Spirituality of Conflict

Fifth Sunday in Lent

By Pádraig ÓTuama

John 11:1–45
  • Themes: Reconciliation
  • Season: Ordinary time

We speak about conflicts within ourselves, and also conflicts between individuals and communities. However, it is also true to recognise that conflict can be part of the human condition. Conflict can be the source of art and ache. Conflict can be the source of change and human transformation. It can be what calls us into our deepest yearning and our greatest endeavour. 

The text for this week, from the gospel of John (and towards the end of what theologians call John’s first 12 chapters “The Book of Signs”) brings us great themes of humanity: misunderstanding; grief; death; emotion; change; risk. 

One can approach this particular text as part of the Christological depiction of Jesus of Nazareth through the writings of the fourth gospel. One can also approach it, as we will do in this reflection, as a narrative that gathers in some of the existential crises of being human. How are we when we are in pain? How can we understand our selves and each other? We so often misunderstand each other and are unsure what to do. In our bodies, we are sites of great desire and emotion. The Jesus of John’s gospel, it is true, arrives on the scene a fully developed person, conscious and confident of his mission and identity as the Son of God. However, the Jesus of John is also depicted as a man of emotion, a man who loved his friends, and upon whom his friends depended and called, as Mary and Martha do when their brother Lazarus is on the brink of death. 

Gospel Reading for the Day

Now a certain man was ill, Lazarus of Bethany, the village of Mary and her sister Martha.  Mary was the one who anointed the Lord with perfume and wiped his feet with her hair; her brother Lazarus was ill.  So the sisters sent a message to Jesus, “Lord, he whom you love is ill.”  But when Jesus heard it, he said, “This illness does not lead to death; rather it is for God’s glory, so that the Son of God may be glorified through it.”  Accordingly, though Jesus loved Martha and her sister and Lazarus,  after having heard that Lazarus was ill, he stayed two days longer in the place where he was. 

  Then after this he said to the disciples, “Let us go to Judea again.”  The disciples said to him, “Rabbi, the Jews were just now trying to stone you, and are you going there again?”  Jesus answered, “Are there not twelve hours of daylight? Those who walk during the day do not stumble, because they see the light of this world.  But those who walk at night stumble, because the light is not in them.”  After saying this, he told them, “Our friend Lazarus has fallen asleep, but I am going there to awaken him.”  The disciples said to him, “Lord, if he has fallen asleep, he will be all right.”  Jesus, however, had been speaking about his death, but they thought that he was referring merely to sleep.  Then Jesus told them plainly, “Lazarus is dead.  For your sake I am glad I was not there, so that you may believe. But let us go to him.”  Thomas, who was called the Twin, said to his fellow disciples, “Let us also go, that we may die with him.” 
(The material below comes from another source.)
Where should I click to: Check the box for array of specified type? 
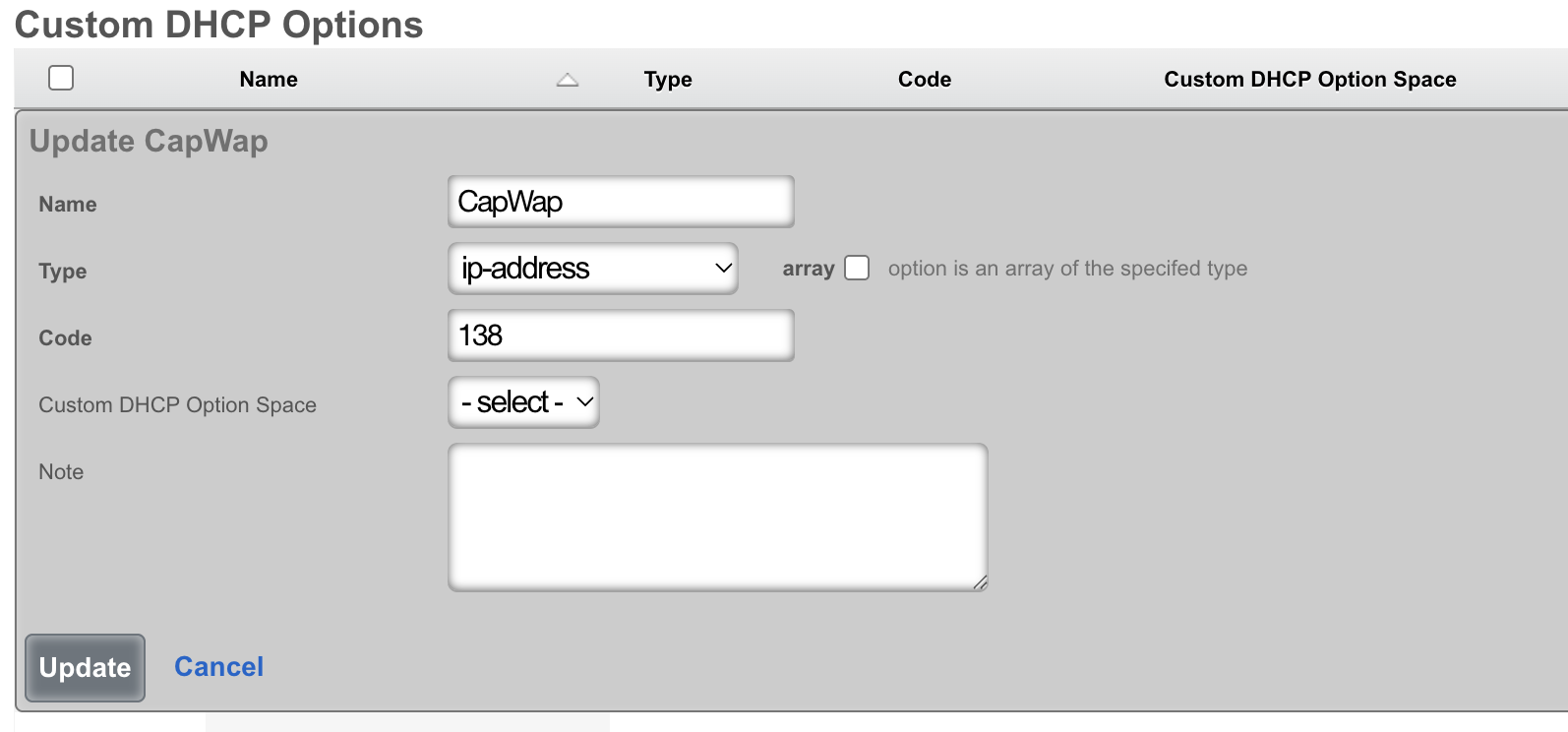856,268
When Jesus arrived, he found that Lazarus had already been in the tomb four days.  Now Bethany was near Jerusalem, some two miles away,  and many of the Jews had come to Martha and Mary to console them about their brother.  When Martha heard that Jesus was coming, she went and met him, while Mary stayed at home.  Martha said to Jesus, “Lord, if you had been here, my brother would not have died.  But even now I know that God will give you whatever you ask of him.”  Jesus said to her, “Your brother will rise again.”  Martha said to him, “I know that he will rise again in the resurrection on the last day.”  Jesus said to her, “I am the resurrection and the life. Those who believe in me, even though they die, will live,  and everyone who lives and believes in me will never die. Do you believe this?”  She said to him, “Yes, Lord, I believe that you are the Messiah, the Son of God, the one coming into the world.” 
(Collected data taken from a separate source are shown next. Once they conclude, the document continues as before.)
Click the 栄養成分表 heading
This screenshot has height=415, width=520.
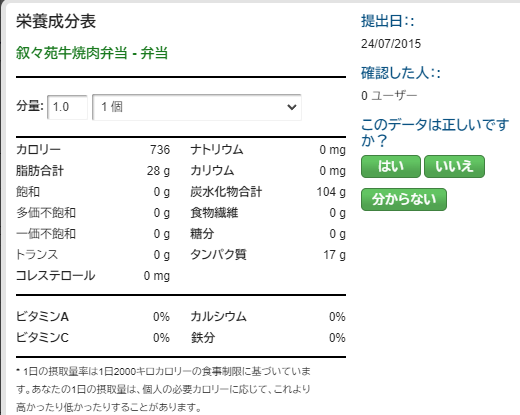tap(56, 21)
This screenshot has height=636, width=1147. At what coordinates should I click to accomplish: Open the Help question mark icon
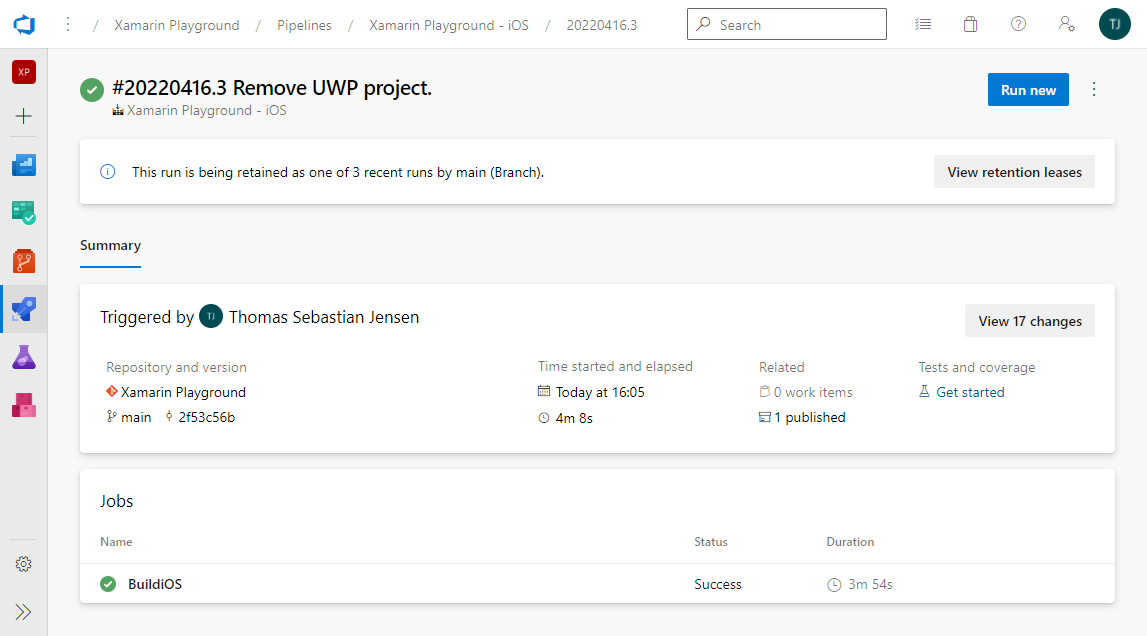click(1018, 24)
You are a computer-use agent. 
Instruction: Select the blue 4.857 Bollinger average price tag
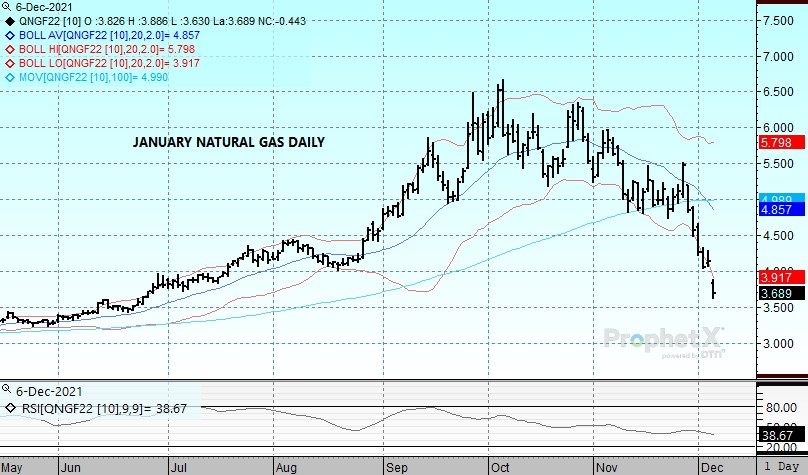(x=777, y=212)
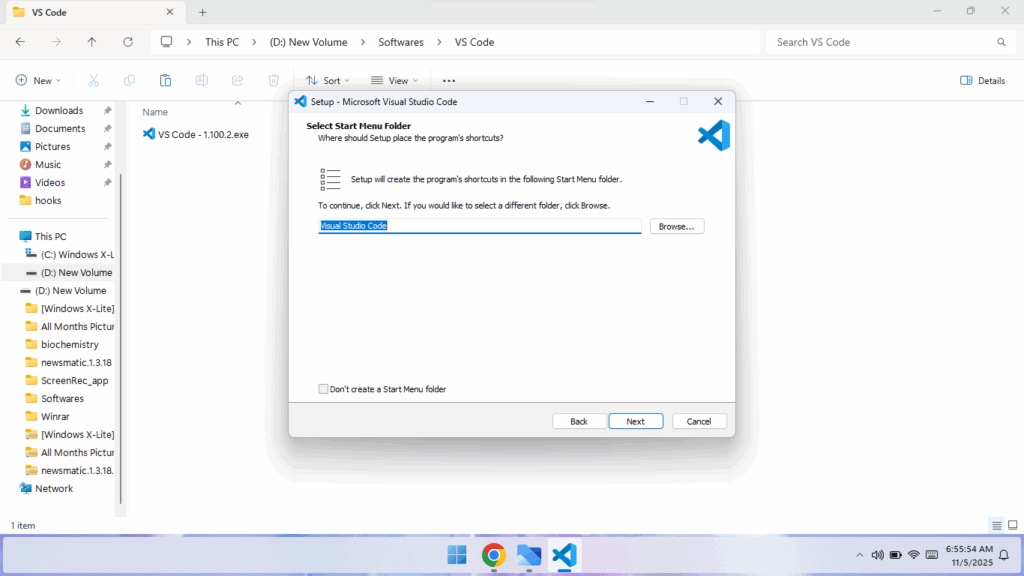Open the See more three-dots menu
Image resolution: width=1024 pixels, height=576 pixels.
449,80
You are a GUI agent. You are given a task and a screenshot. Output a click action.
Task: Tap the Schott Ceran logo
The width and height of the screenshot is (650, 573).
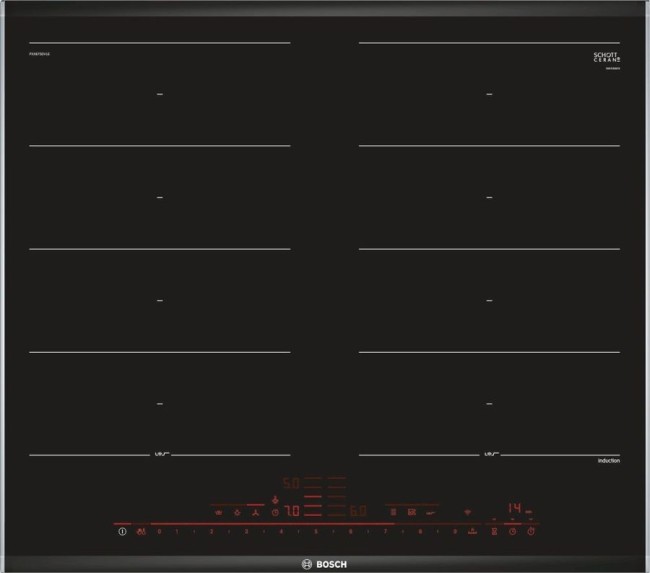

When she had said this, she went back and called her sister Mary, and told her privately, “The Teacher is here and is calling for you.”  And when she heard it, she got up quickly and went to him.  Now Jesus had not yet come to the village, but was still at the place where Martha had met him.  The Jews who were with her in the house, consoling her, saw Mary get up quickly and go out. They followed her because they thought that she was going to the tomb to weep there.  When Mary came where Jesus was and saw him, she knelt at his feet and said to him, “Lord, if you had been here, my brother would not have died.”  When Jesus saw her weeping, and the Jews who came with her also weeping, he was greatly disturbed in spirit and deeply moved.  He said, “Where have you laid him?” They said to him, “Lord, come and see.”  Jesus began to weep.  So the Jews said, “See how he loved him!”  But some of them said, “Could not he who opened the eyes of the blind man have kept this man from dying?” 
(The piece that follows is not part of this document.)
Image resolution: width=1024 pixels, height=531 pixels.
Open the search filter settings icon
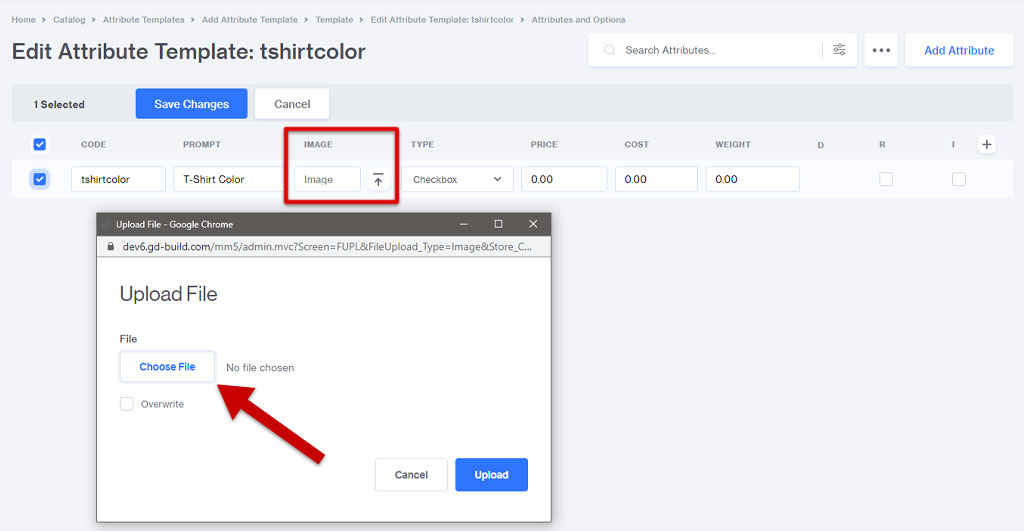839,50
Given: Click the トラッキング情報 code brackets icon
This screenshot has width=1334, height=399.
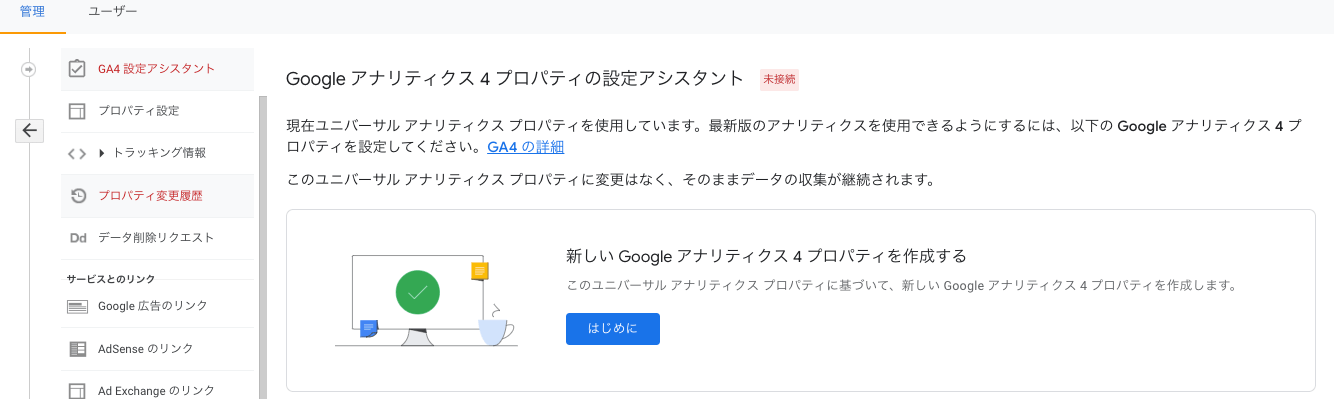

Then Jesus, again greatly disturbed, came to the tomb. It was a cave, and a stone was lying against it.  Jesus said, “Take away the stone.” Martha, the sister of the dead man, said to him, “Lord, already there is a stench because he has been dead four days.”  Jesus said to her, “Did I not tell you that if you believed, you would see the glory of God?”  So they took away the stone. And Jesus looked upward and said, “Father, I thank you for having heard me.  I knew that you always hear me, but I have said this for the sake of the crowd standing here, so that they may believe that you sent me.”  When he had said this, he cried with a loud voice, “Lazarus, come out!”  The dead man came out, his hands and feet bound with strips of cloth, and his face wrapped in a cloth. Jesus said to them, “Unbind him, and let him go.” 

Many of the Jews therefore, who had come with Mary and had seen what Jesus did, believed in him.  

Comment

One of the themes in John’s gospel is that of misunderstanding. We see it from the first miracle – the miracle of wine at the wedding of Cana. The servants have brought the pitchers of water, and served it, and it is fine wine and the understanding is that the host of the wedding has broken convention and served fine wine later rather than earlier. One of the techniques of the writer is to present events happening that have multiple interpretations – the immediate and the underneath. While many of the characters respond to the immediate interpretation, the invitation to the reader is to perceive and respond to the deeper meaning. 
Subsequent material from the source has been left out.